— start Extract to read —

Across the universe: How space photography is going to change our world

Ever since Neil Armstrong took his ‘small step for man’, the visual identity of space exploration has been powered by data.

Indeed, space’s accessibility has always revolved around the significance and distribution of space photography to the masses, inspiring future engineers and scientists the world over.

Techniques have evolved from pointing a camera out of a space shuttle window to encompassing mirrors and telescopes, thereby capturing subjects at enormous distances. But to share these accomplishments, space agencies have had to resolve multiple data and photographic challenges.

From the original Apollo 17 Blue Marble image (1972) to the first images produced of the Carina Nebula by the James Webb Space Telescope (2022), data and data storage has had a crucial role in facilitating these incredible findings and explorations.

More waves than the Pacific

Outer space is volatile and beautiful. It’s harsh and its weather unpredictable, so to capture its subject matter you need robust R&D, variable techniques and data solutions. 

Large swathes of the universe – like our own galaxy, the Milky Way – are concealed by cosmic dust, which is impenetrable to visible light. But the discovery that radio waves pass right through cosmic dust has led to their current use in space photography.

UV photography uses ultraviolet radiation to create two-dimensional images of extragalactic stars and planets. And infrared (IR) cameras focus on electrons emitting radiation to capture photos beyond the visible light spectrum. By contrast, radio imaging constructs pictures by sending out radio waves into space which bounce off objects and return to satellite receivers. This data is compiled and creates pixel images of data to create a mosaic.

The required data to construct a single photograph with any one of these techniques is impressive. For example, this image of the center of the Milky Way, was caught by the MeerKAT Radio Telescope in South Africa. The panorama is itself a composition of 20 separate radio wave observations, which required three years of processing and 70 terabytes (TB) of radio wave imagery for that single image.

How much data?

70TB is a lot of data for one image. To put this into perspective, 1TB is enough storage for roughly 20 feature-length films.

Consuming this volume of data isn’t an irregularity. Current ongoing missions are generating these levels consistently, sometimes reaching up to 100TB a day. Furthermore, this data needs to be stored locally during space missions before being transmitted back to Earth for processing.

— end Extract to read —

Set exercise a =
In one to three sentences, explain why the space photography article says radio waves are now used in space photography.

— start Provided material —

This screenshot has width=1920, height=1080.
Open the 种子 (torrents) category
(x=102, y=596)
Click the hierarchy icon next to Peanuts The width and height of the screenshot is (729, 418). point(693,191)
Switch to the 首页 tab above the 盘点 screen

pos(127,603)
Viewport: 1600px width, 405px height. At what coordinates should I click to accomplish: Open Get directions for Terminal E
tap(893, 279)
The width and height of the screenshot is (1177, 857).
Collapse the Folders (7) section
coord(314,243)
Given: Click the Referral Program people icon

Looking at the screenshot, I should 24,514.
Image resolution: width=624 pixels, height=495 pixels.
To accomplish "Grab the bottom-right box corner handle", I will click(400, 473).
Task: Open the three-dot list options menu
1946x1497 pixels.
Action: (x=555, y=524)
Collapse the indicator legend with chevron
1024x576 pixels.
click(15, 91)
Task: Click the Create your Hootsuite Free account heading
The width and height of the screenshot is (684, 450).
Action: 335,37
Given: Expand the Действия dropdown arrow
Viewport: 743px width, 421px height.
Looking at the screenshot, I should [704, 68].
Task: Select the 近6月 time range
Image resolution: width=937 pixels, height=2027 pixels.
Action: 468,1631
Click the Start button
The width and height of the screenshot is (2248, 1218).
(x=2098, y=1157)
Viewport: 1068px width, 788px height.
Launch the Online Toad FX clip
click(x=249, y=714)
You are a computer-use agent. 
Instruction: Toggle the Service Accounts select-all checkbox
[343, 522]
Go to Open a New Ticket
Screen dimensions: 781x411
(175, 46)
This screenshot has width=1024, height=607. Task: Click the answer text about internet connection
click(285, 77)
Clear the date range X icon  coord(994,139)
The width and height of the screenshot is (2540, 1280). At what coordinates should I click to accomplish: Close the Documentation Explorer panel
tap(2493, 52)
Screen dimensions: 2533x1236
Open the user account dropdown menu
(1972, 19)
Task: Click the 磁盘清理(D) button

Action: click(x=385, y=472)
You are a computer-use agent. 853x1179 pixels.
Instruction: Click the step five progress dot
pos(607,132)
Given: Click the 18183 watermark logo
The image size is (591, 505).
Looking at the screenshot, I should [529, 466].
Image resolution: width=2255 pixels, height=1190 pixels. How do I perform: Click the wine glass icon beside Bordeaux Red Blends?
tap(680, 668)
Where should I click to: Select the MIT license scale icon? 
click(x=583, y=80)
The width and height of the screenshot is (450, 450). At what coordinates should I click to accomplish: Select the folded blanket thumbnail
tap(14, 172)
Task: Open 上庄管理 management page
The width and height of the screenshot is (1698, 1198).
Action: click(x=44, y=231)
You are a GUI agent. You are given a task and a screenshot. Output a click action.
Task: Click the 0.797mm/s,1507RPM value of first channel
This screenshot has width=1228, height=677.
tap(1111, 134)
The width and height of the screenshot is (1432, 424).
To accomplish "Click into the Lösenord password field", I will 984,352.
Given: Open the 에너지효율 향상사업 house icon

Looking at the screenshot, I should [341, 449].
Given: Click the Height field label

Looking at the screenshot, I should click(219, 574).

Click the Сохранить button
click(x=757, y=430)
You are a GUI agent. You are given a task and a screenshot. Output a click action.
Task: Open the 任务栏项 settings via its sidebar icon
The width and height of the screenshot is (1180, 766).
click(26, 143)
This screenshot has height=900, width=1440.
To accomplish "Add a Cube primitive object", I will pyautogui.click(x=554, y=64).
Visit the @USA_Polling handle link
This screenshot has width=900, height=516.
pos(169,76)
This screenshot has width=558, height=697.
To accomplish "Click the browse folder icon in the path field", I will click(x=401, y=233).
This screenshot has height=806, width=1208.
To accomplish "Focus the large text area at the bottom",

— end Provided material —

Set exercise b =
Express the rows above as a JSON list of strings, one string per line and no blank lines. Start at the beginning of the rows and go on through the line with "coord(314,243)".

Exercise answer a =
Cosmic dust hides large parts of the universe, including the Milky Way, and visible light cannot get through it. Radio waves pass straight through cosmic dust, and that discovery led to their current use in space photography.

Exercise answer b =
[
  "This screenshot has width=1920, height=1080.",
  "Open the 种子 (torrents) category",
  "(x=102, y=596)",
  "Click the hierarchy icon next to Peanuts The width and height of the screenshot is (729, 418). point(693,191)",
  "Switch to the 首页 tab above the 盘点 screen",
  "pos(127,603)",
  "Viewport: 1600px width, 405px height. At what coordinates should I click to accomplish: Open Get directions for Terminal E",
  "tap(893, 279)",
  "The width and height of the screenshot is (1177, 857).",
  "Collapse the Folders (7) section",
  "coord(314,243)"
]